Deze werden al snel ‘witte dwergen’ genoemd en in 1930 ontdekte de jonge Indiase astrofysicus Subrahmanyan Chandrasekhar dat ze minder dan ongeveer anderhalf keer de massa van de zon moesten hebben, anders zouden ze instorten. De ontdekking van het neutron in 1932 leidde tot het idee van neutronensterren, compacter dan witte dwergen, maar zelfs zij hebben een massalimiet.

In 1939 moderniseerden Robert Oppenheimer en collega's het Laplace-idee van ineenstorting tot zwarte gaten met behulp van de theorie van Einstein, maar in dat jaar brak de oorlog uit, waardoor zijn aandacht werd afgeleid.

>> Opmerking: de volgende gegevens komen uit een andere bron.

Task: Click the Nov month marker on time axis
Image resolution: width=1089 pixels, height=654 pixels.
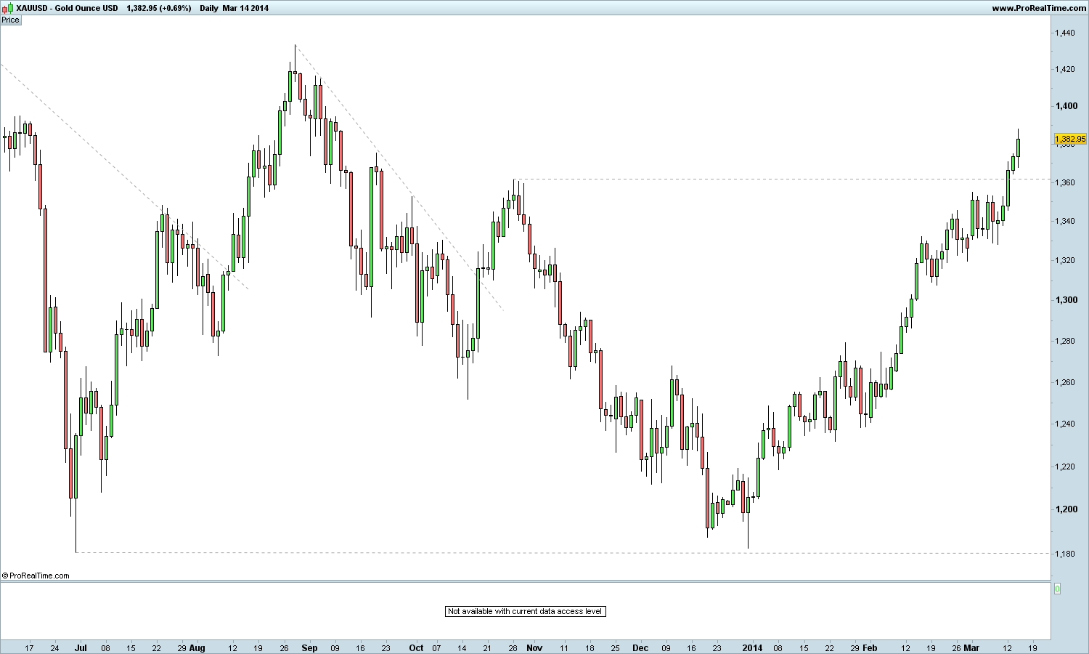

Zwarte gaten leken van weinig belang en nog minder realiteit, totdat het onderwerp in 1968 nieuw leven werd ingeblazen door natuurkundige John Wheeler, die wat moeite had met het publiceren van de naam 'zwart gat', omdat dit als gewaagd werd beschouwd.

Al snel werden enkele dubbelsterren gevonden die zeer massieve, onzichtbare metgezellen leken te hebben. Men realiseerde zich ook dat de raadselachtige en zeer verre quasars verklaard konden worden met behulp van zwarte gaten. Het lijkt er nu op dat de meeste grote sterrenstelsels, inclusief de onze, zwarte gaten in hun centrum hebben.

Buigkracht

Een paar jaar geleden heeft het Event Horizon Telescope-consortium van radiotelescopen het zwarte gat van onze Melkweg in beeld gebracht, dat licht en radiogolven op een karakteristieke manier buigt, zodat het centrale gebied er donker uitziet. Hoewel zwarte gaten het grootste buigvermogen hebben, buigen agglomeraties van massa in de diepe ruimte – inclusief mysterieuze donkere materie – ook licht. Omdat het lang duurde voordat het licht van de verre objecten die ze voor ons vergroten, hier arriveerde, begon het zijn reis toen het universum nog jong was. Hierdoor kunnen we terugkijken in de tijd.

Tijdens de zonsverduistering op 8 april kunnen andere sterren zichtbaar zijn, maar zonder hun posities eerder te observeren en te meten, kunnen kijkers misschien niet zeggen dat ze niet zijn waar ze zouden moeten zijn. Maar het is een goed moment om te bedenken dat het pad naar zwarte gaten ongeveer een eeuw geleden begon, met dat vaag zichtbare Mercurius – en sterlicht dat door de zon werd afgebogen.

Aangeboden door The Conversation

Dit artikel is opnieuw gepubliceerd vanuit The Conversation onder een Creative Commons-licentie. Lees het originele artikel.